• TO DO: Repeat the rows from the line containing "Open sanyamkamat's profile avatar" through the end of the rows, keeping every line unchanged.

[Data listing]
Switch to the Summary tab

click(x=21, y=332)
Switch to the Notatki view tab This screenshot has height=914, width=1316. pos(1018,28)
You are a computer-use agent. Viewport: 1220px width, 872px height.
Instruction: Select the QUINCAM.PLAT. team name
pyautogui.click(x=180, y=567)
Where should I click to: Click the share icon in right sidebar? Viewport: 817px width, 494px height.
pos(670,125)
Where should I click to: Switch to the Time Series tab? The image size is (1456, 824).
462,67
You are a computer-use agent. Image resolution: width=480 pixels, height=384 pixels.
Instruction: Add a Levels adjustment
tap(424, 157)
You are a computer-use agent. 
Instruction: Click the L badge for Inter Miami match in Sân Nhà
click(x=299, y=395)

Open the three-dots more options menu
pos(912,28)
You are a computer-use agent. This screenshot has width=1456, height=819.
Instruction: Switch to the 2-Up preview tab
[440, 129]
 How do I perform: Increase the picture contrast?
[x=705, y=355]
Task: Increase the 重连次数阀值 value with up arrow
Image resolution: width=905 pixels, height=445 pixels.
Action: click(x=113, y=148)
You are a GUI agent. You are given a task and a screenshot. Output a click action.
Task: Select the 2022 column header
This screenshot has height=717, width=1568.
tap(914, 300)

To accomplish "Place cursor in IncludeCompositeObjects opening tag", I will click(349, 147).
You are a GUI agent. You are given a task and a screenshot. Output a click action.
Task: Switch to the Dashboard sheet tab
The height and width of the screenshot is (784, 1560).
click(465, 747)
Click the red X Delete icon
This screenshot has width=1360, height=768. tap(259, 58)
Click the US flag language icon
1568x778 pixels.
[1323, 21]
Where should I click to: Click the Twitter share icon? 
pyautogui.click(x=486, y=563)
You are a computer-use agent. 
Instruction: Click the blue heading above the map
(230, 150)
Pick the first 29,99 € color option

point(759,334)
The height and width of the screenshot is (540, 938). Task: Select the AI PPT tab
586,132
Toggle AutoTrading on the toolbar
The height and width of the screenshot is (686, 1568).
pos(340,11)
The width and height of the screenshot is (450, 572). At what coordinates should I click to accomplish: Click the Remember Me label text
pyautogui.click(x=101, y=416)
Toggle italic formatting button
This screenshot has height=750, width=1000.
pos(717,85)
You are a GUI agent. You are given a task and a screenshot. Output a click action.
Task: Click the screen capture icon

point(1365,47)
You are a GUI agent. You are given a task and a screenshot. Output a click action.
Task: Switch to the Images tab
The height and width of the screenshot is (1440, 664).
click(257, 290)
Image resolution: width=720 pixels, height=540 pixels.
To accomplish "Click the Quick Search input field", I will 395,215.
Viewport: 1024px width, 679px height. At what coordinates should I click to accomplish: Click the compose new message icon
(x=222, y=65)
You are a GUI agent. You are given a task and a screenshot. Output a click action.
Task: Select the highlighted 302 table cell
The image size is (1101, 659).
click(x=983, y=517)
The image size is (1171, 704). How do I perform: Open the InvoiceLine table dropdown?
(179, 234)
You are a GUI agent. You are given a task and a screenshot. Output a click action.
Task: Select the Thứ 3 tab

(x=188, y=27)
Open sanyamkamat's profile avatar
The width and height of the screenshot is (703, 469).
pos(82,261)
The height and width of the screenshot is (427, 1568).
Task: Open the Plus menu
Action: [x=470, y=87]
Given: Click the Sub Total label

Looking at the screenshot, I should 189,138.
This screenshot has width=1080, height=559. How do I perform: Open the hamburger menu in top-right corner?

• WRITTEN ANSWER:
Open sanyamkamat's profile avatar
The width and height of the screenshot is (703, 469).
pos(82,261)
The height and width of the screenshot is (427, 1568).
Task: Open the Plus menu
Action: [x=470, y=87]
Given: Click the Sub Total label

Looking at the screenshot, I should 189,138.
This screenshot has width=1080, height=559. How do I perform: Open the hamburger menu in top-right corner?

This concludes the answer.